◆ Challenge
Write out the data below, starting at the line that contains "Click the عنوان field label" and ending with the last line of the data. Omit the pictures from your answer.

START

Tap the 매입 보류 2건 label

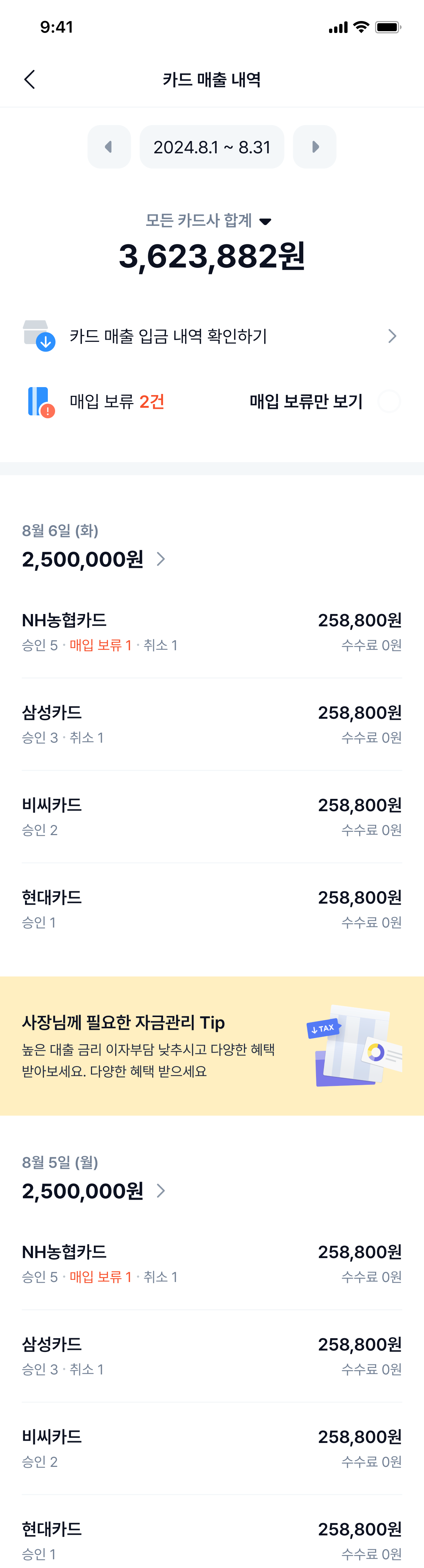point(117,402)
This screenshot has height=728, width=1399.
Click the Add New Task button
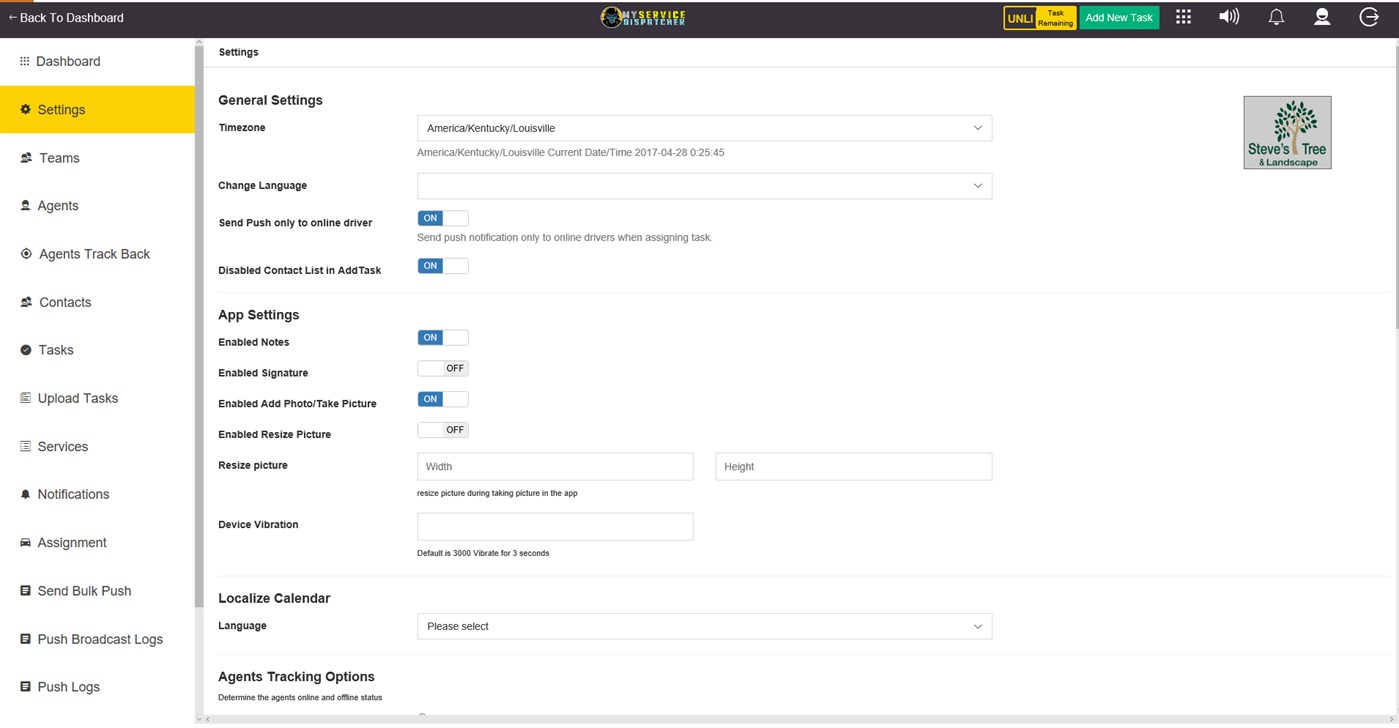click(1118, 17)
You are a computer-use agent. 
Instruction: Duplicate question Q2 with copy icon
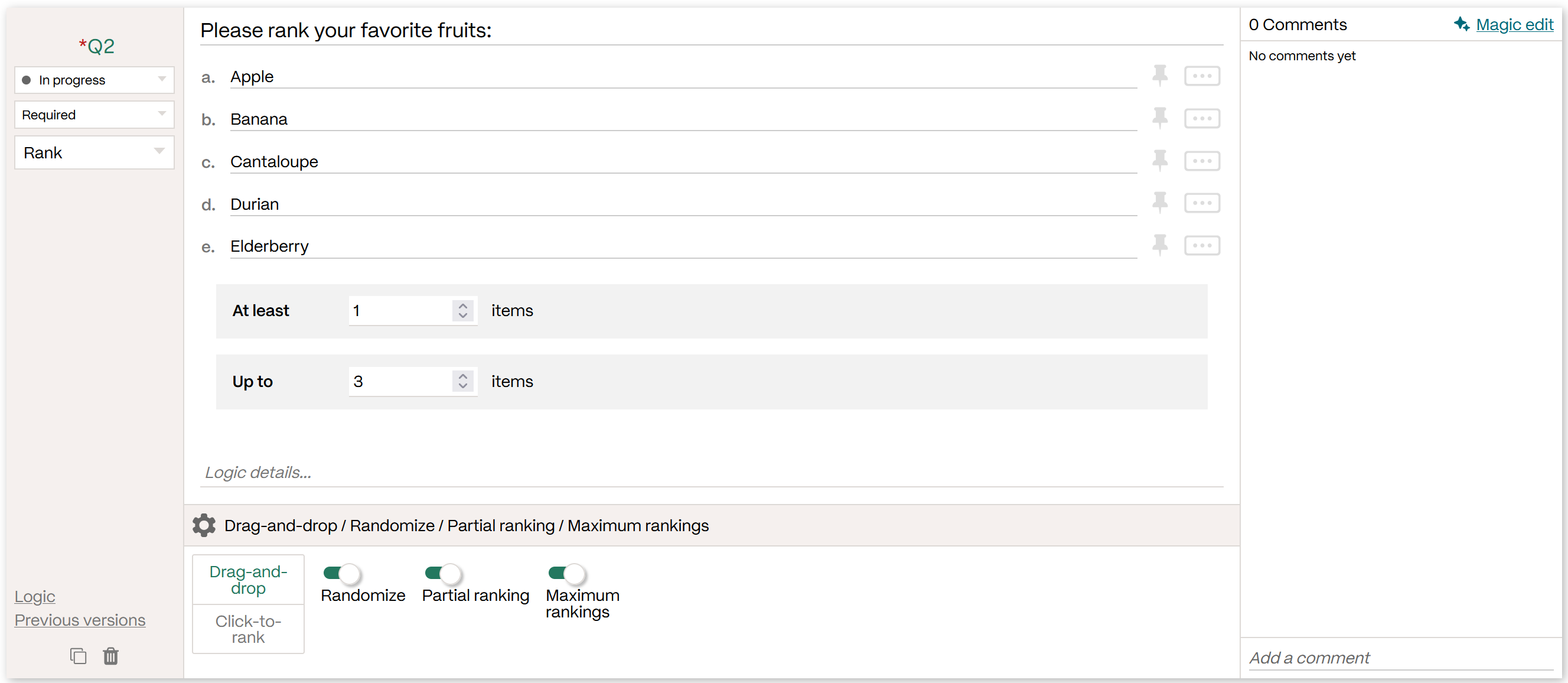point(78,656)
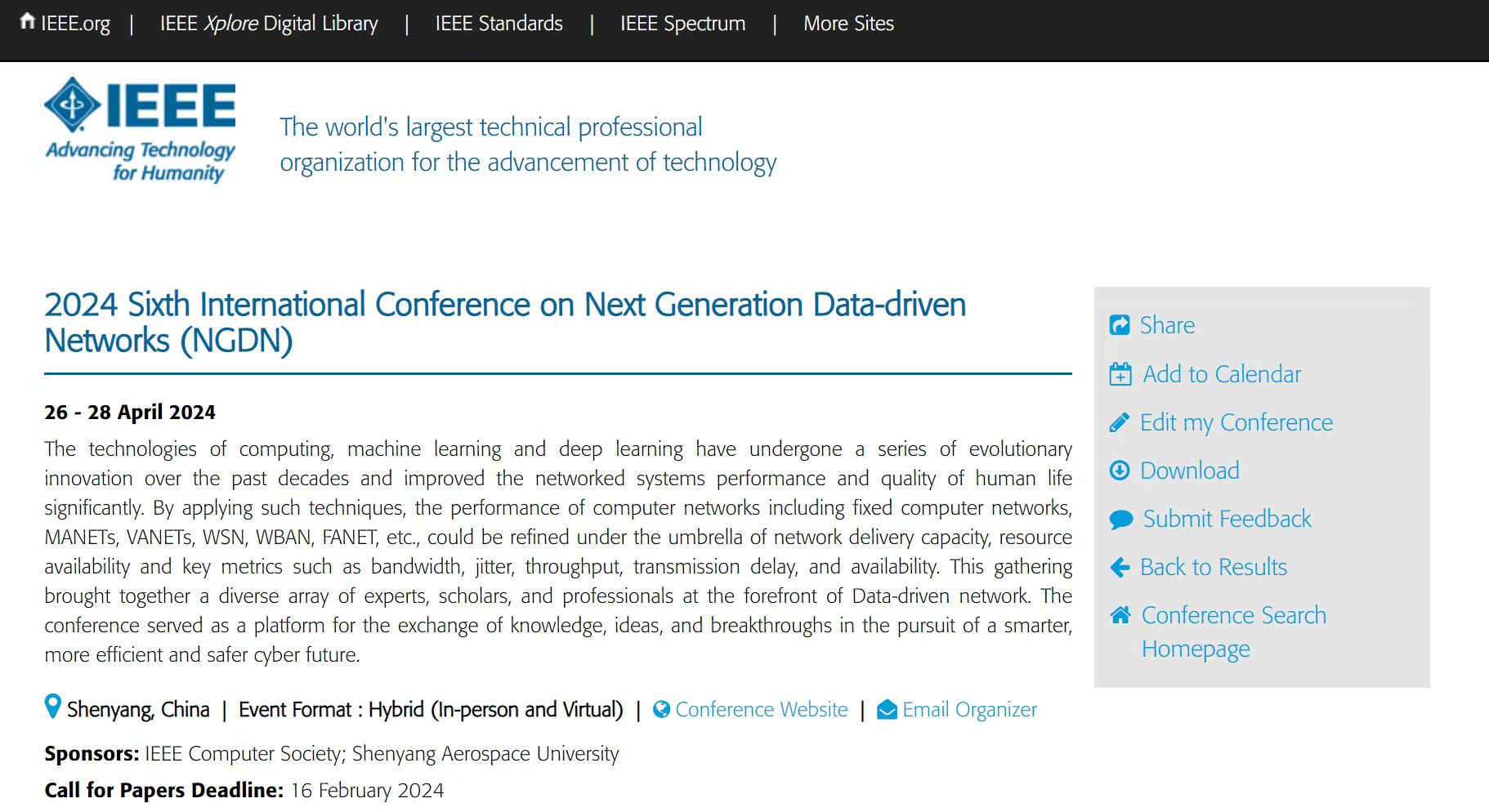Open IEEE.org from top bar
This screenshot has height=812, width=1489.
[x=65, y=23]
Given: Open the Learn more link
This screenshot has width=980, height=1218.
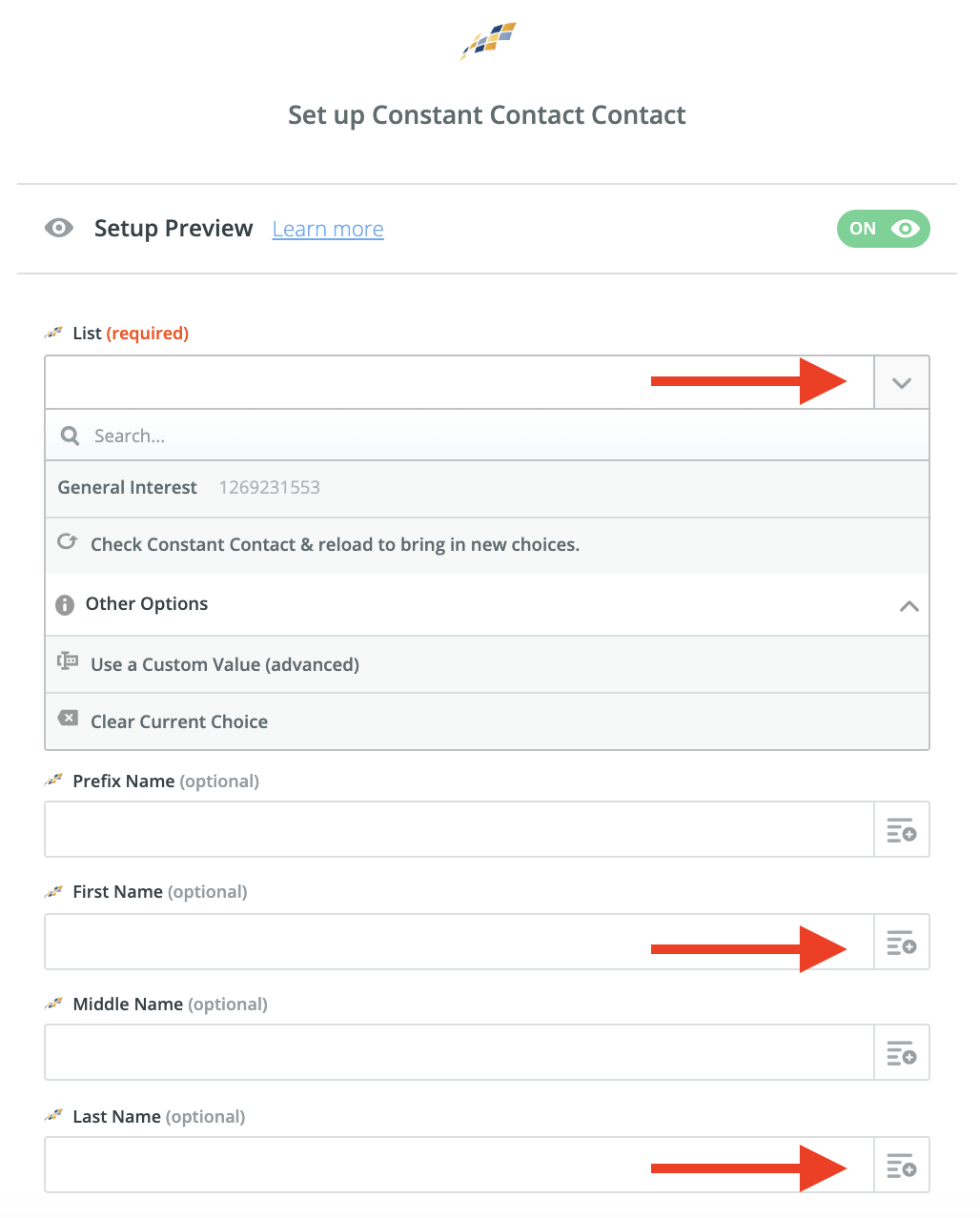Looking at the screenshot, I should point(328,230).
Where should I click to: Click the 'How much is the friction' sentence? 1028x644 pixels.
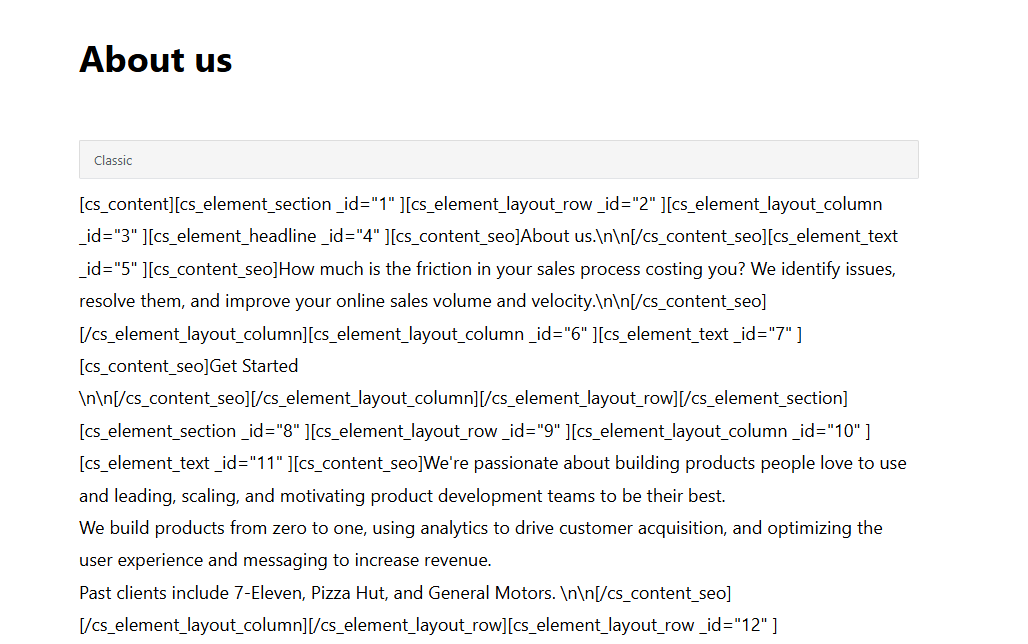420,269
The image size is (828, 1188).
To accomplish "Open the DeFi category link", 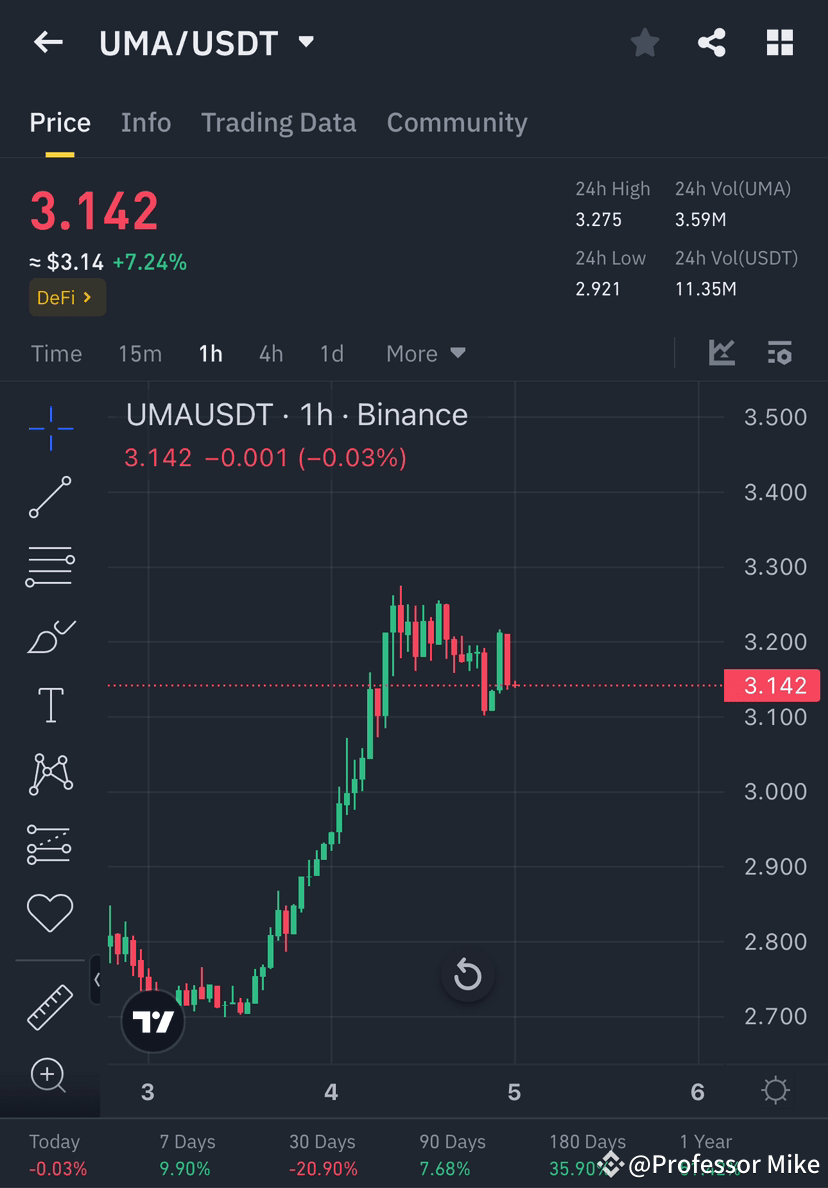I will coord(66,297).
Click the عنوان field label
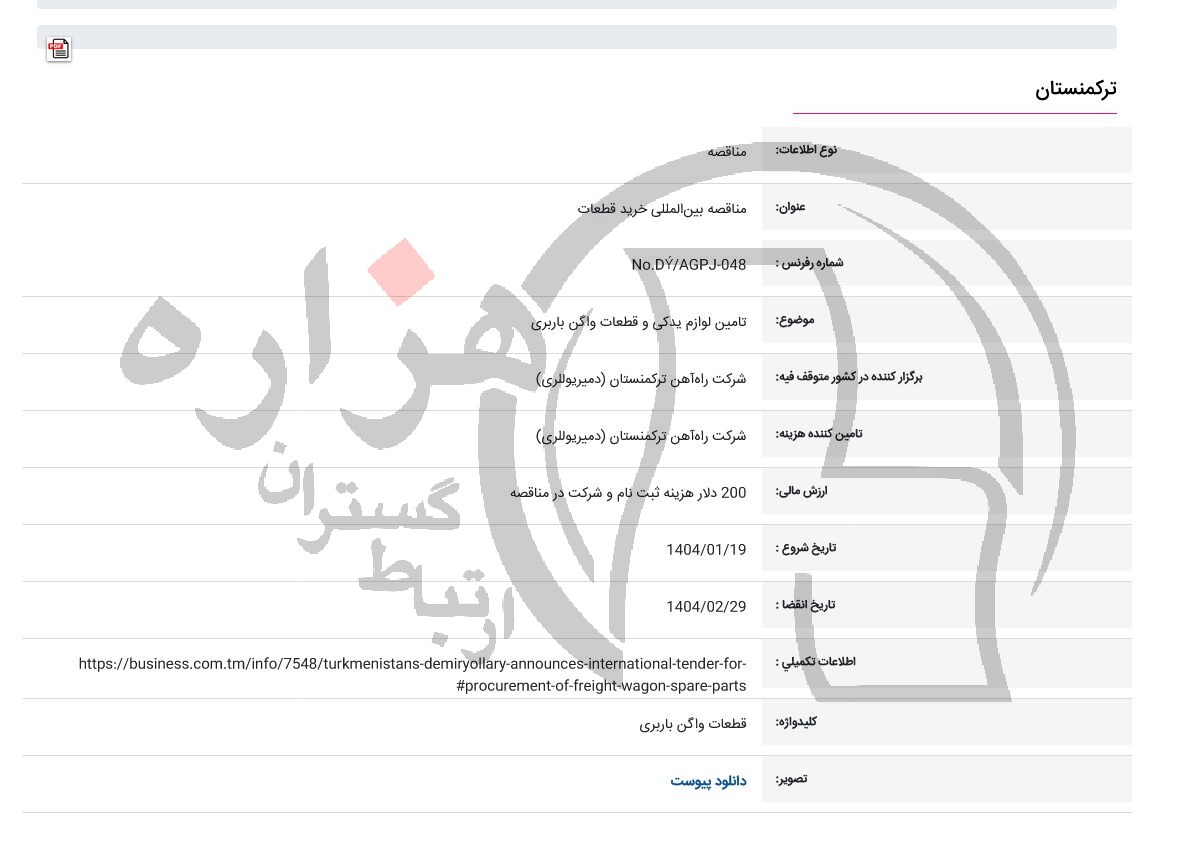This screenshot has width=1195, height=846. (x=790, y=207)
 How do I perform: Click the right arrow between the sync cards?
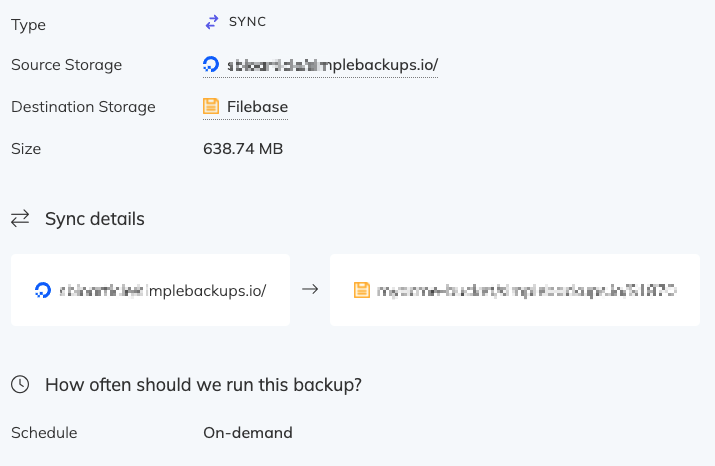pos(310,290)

END

◆ Response to this task
Click the عنوان field label
This screenshot has width=1195, height=846. (x=790, y=207)
 How do I perform: Click the right arrow between the sync cards?
pos(310,290)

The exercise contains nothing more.